In computational complexity theory, a computational problem is complete for a complexity class if it is, in a formal sense, one of the "hardest" or "most expressive" problems in the complexity class. If a problem has the property that (if you know how to solve it) it allows you to quickly solve any problem in a complexity class, it is called hard for that class.
More formally, a problem p is called hard for a complexity class C under a given type of reduction, if there is a reduction of this type from any problem in C to p. If a problem is both hard for a class, and a member of the class, it is complete for that class (under the given type of reduction).
A problem that is complete for a class C is said to be C-complete, and the class of all problems complete for C is denoted C-complete. The first complete class to be defined and the most well-known is NP-complete, a class that contains many difficult-to-solve problems that arise in practice. Similarly, a problem hard for a class C is called C-hard, e.g. NP-hard.

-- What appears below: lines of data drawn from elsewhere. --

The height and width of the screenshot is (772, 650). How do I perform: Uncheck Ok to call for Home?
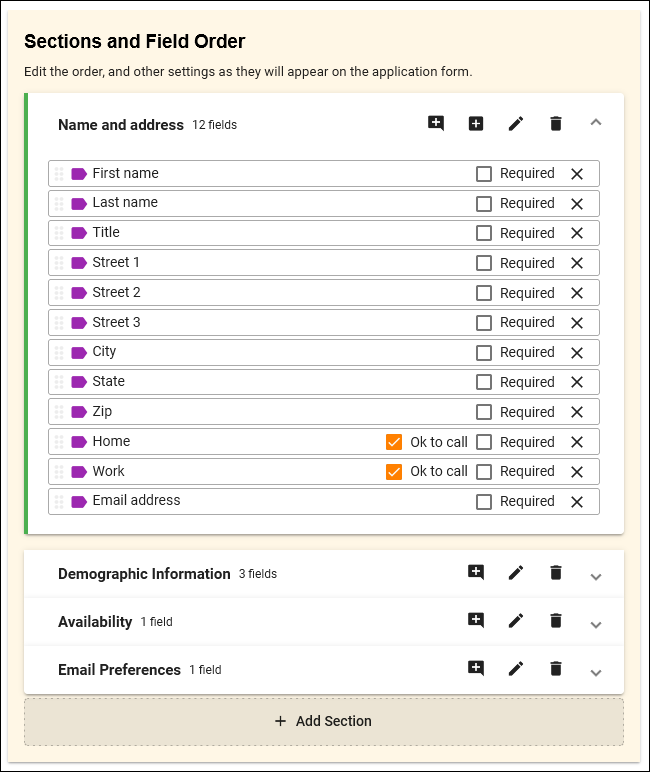pyautogui.click(x=394, y=442)
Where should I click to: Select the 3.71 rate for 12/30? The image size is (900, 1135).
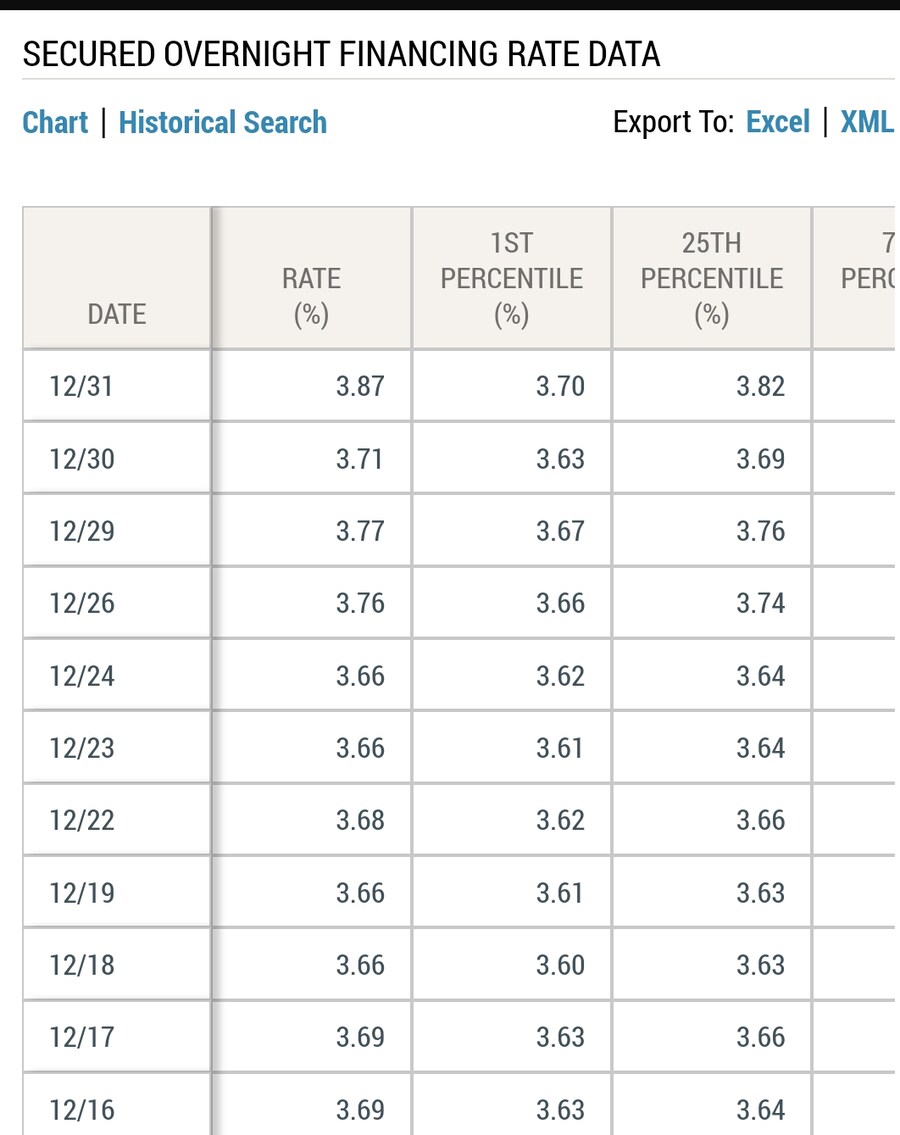360,459
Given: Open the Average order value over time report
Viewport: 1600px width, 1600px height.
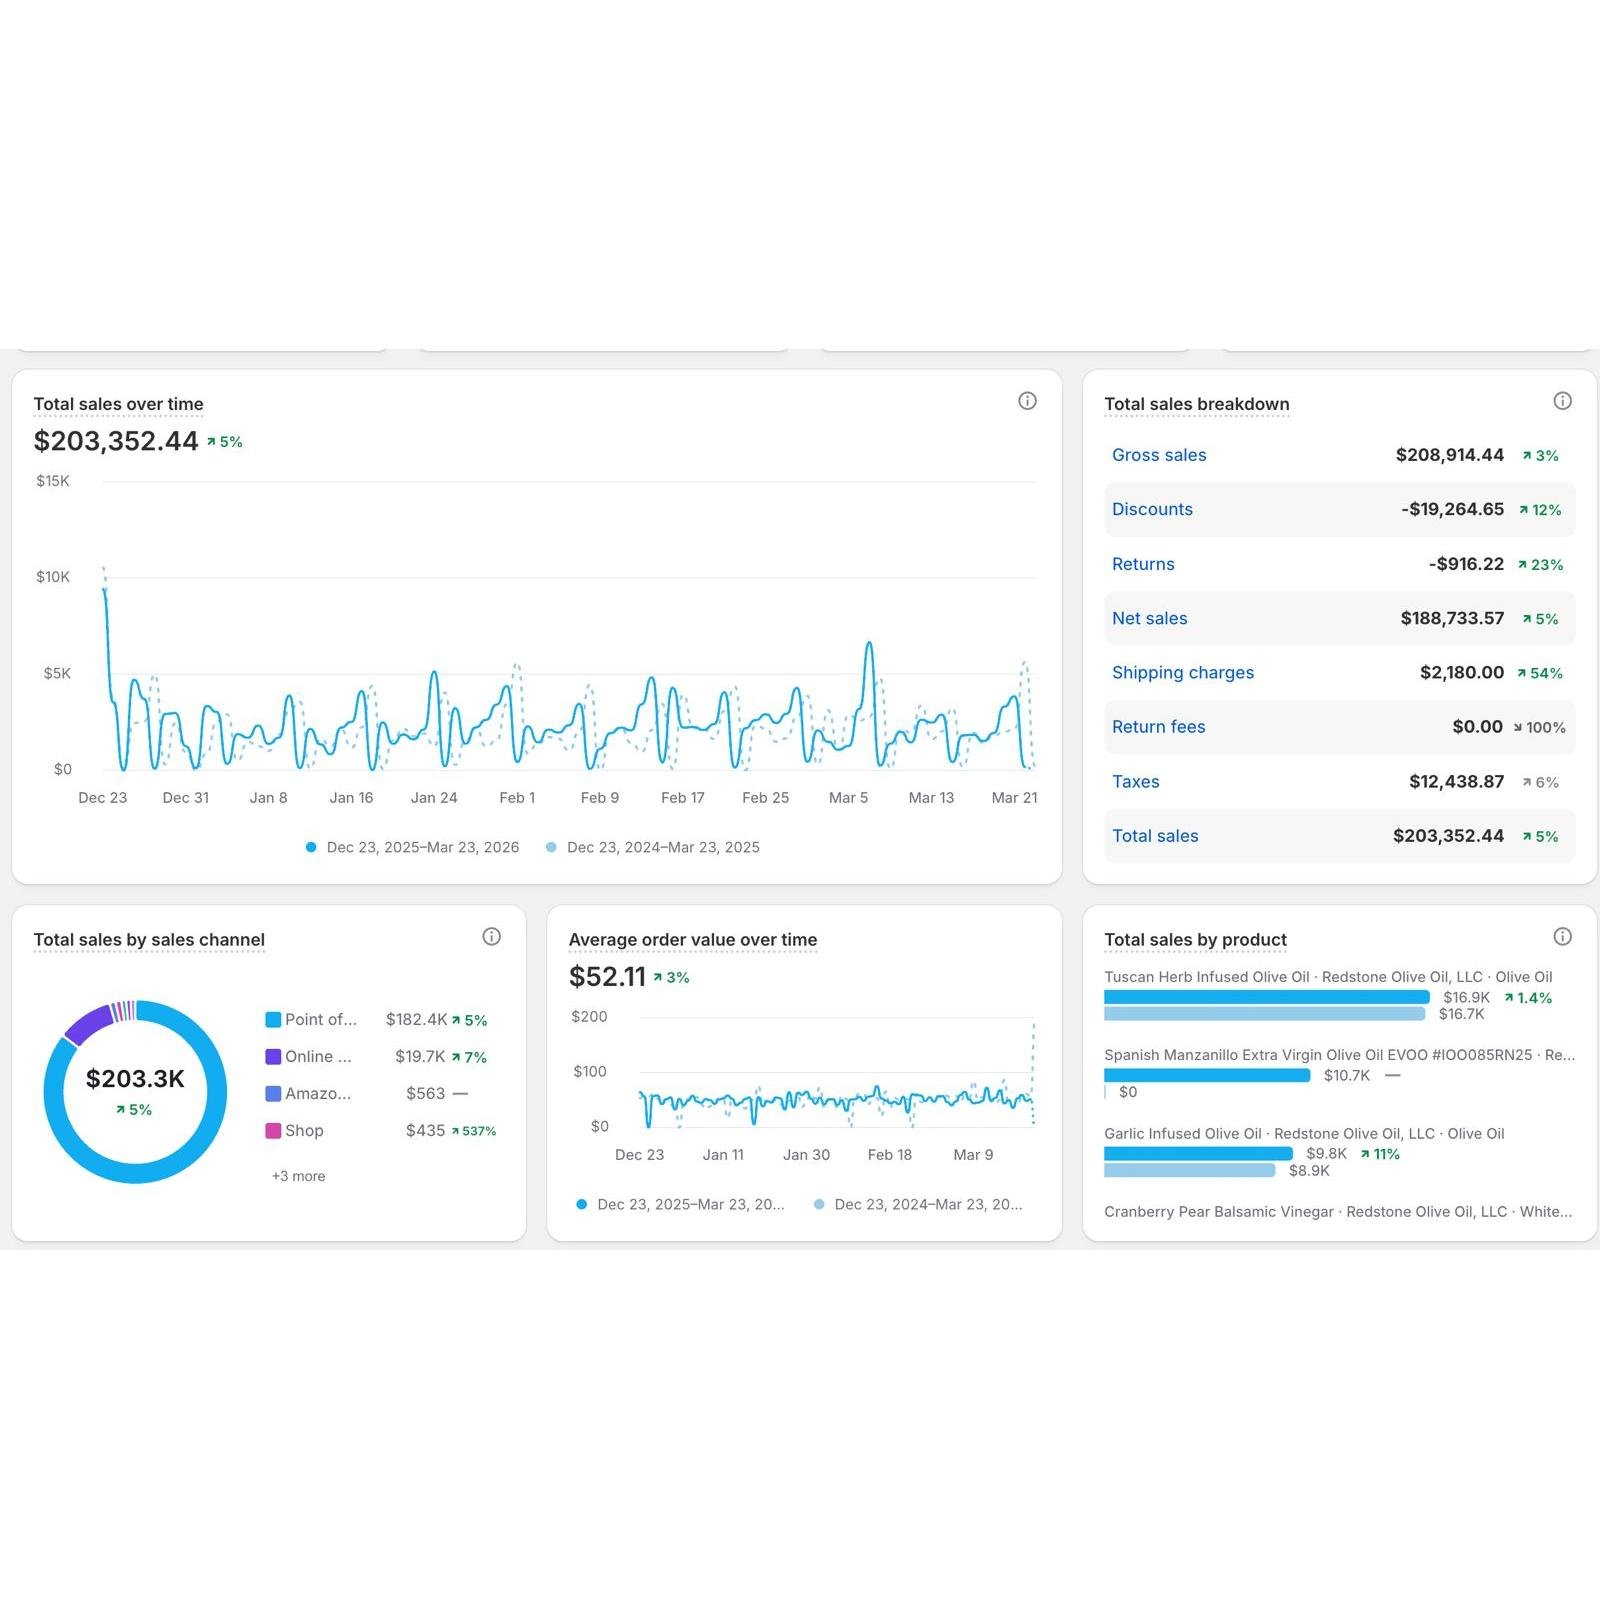Looking at the screenshot, I should pyautogui.click(x=692, y=940).
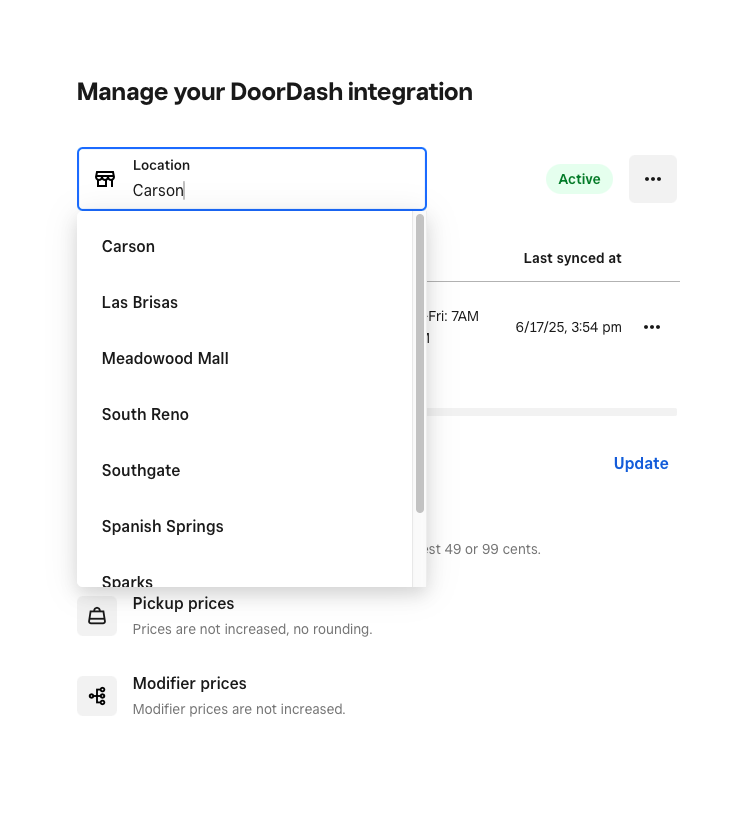Select Spanish Springs location option

(x=162, y=526)
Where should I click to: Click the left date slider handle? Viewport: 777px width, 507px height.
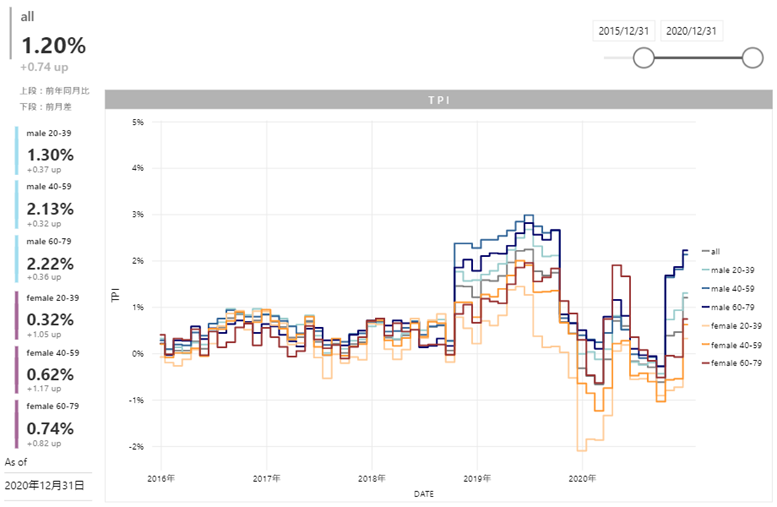[x=644, y=59]
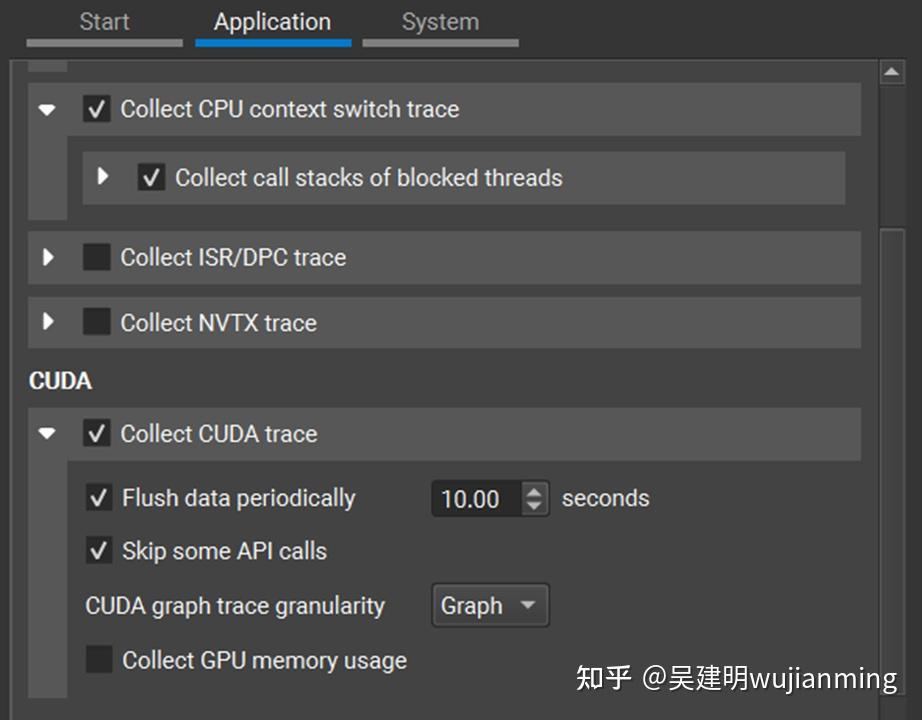Uncheck Collect call stacks of blocked threads
The width and height of the screenshot is (922, 720).
pos(151,177)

Normally it is assumed that the reduction in question does not have higher computational complexity than the class itself. Therefore it may be said that if a C-complete problem has a "computationally easy" solution, then all problems in "C" have an "easy" solution.
Generally, complexity classes that have a recursive enumeration have known complete problems, whereas those that do not, don't have any known complete problems. For example, NP, co-NP, PLS, PPA all have known natural complete problems, while RP, ZPP, BPP and TFNP do not have any known complete problems (although such a problem may be discovered in the future).
There are classes without complete problems. For example, Sipser showed that there is a language M such that BPPM (BPP with oracle M) has no complete problems.[1]